*TASK OBJECTIVE*:
Could you update everything from the line containing "You are a computer-use" down to the line containing "(1232, 378)" so that "dropdown" becomes "drop-down menu", with nothing else changed and the pictures left out?

*SUPPLIED DATA*:
--- Begin ---

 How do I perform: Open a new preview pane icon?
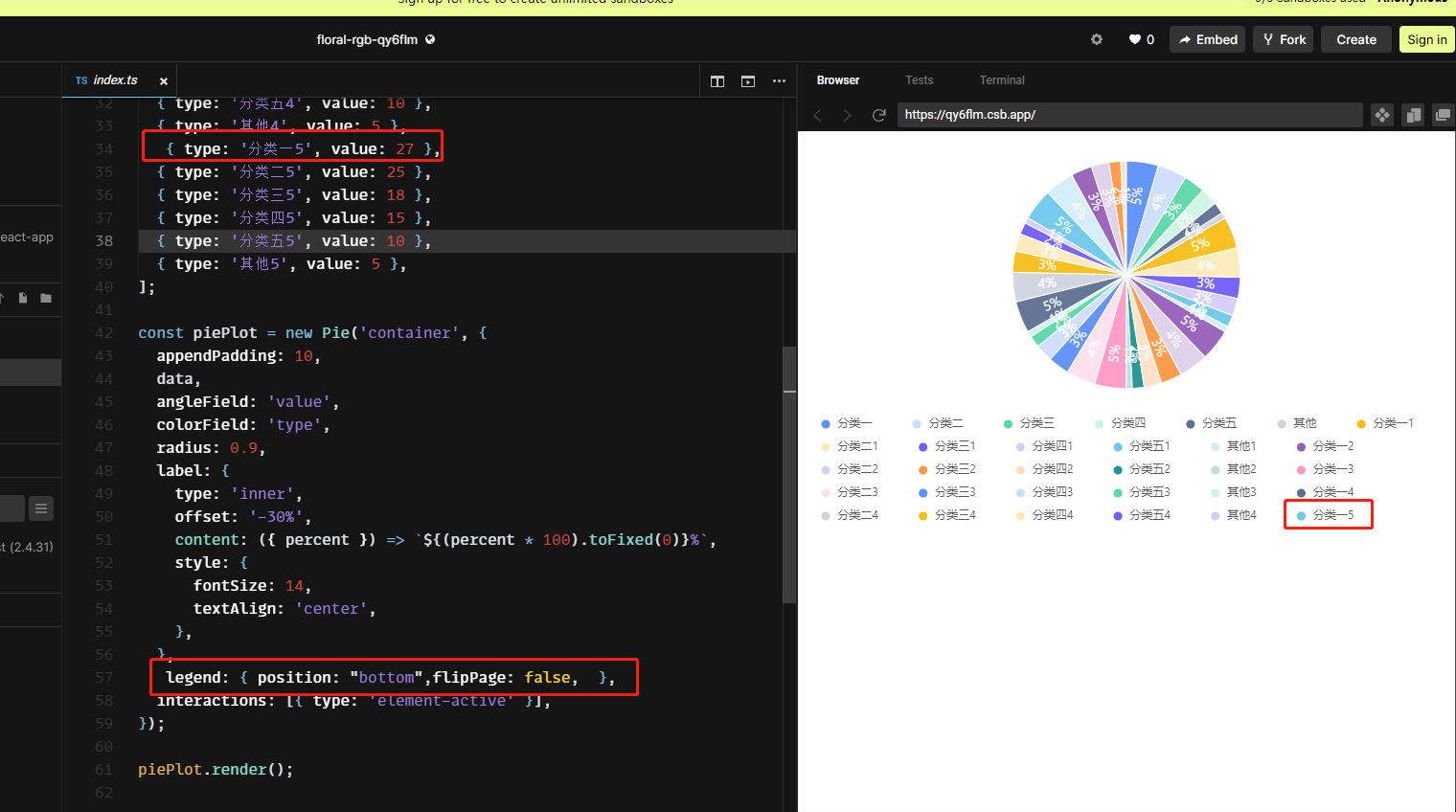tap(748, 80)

--- End ---
--- Begin ---

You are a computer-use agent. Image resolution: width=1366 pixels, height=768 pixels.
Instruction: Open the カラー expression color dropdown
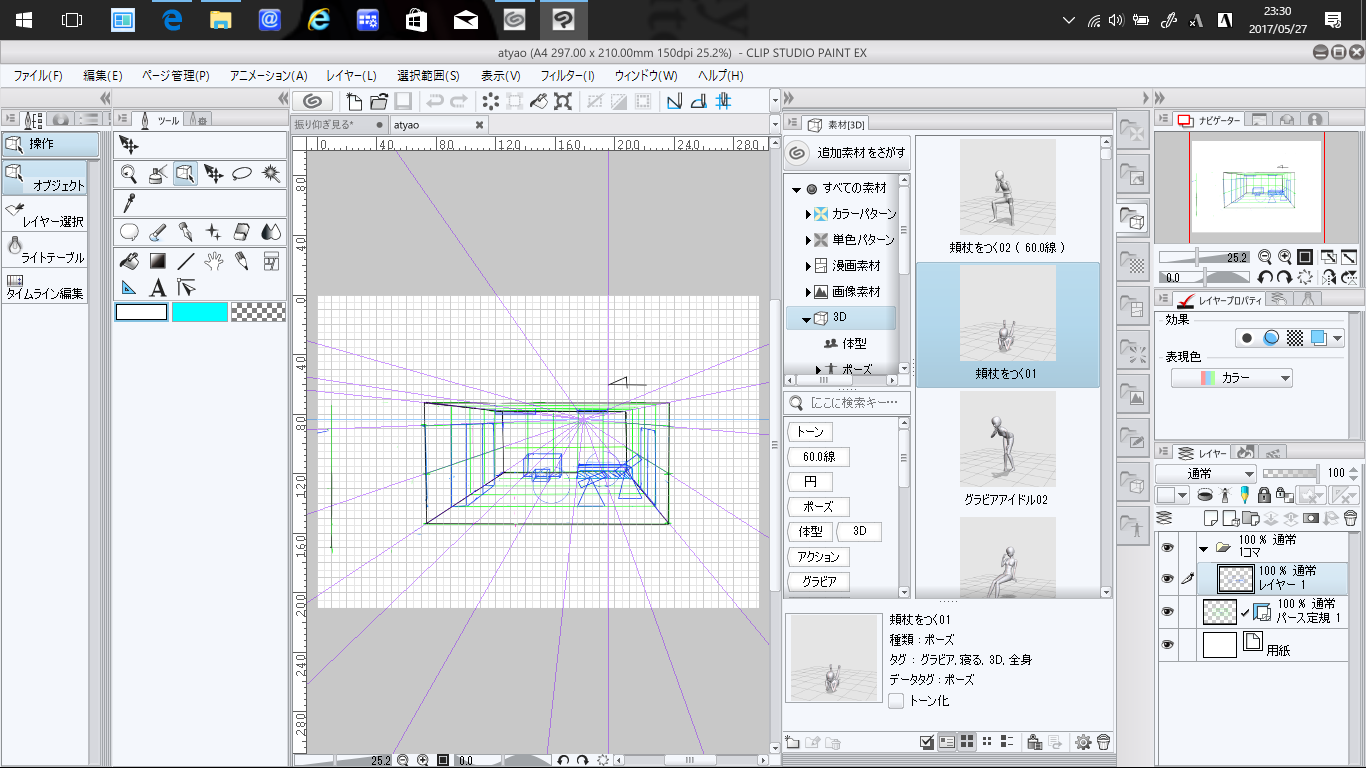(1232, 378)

--- End ---

*RESPONSE TO THE EXERCISE*:
You are a computer-use agent. Image resolution: width=1366 pixels, height=768 pixels.
Instruction: Open the カラー expression color drop-down menu
(1232, 378)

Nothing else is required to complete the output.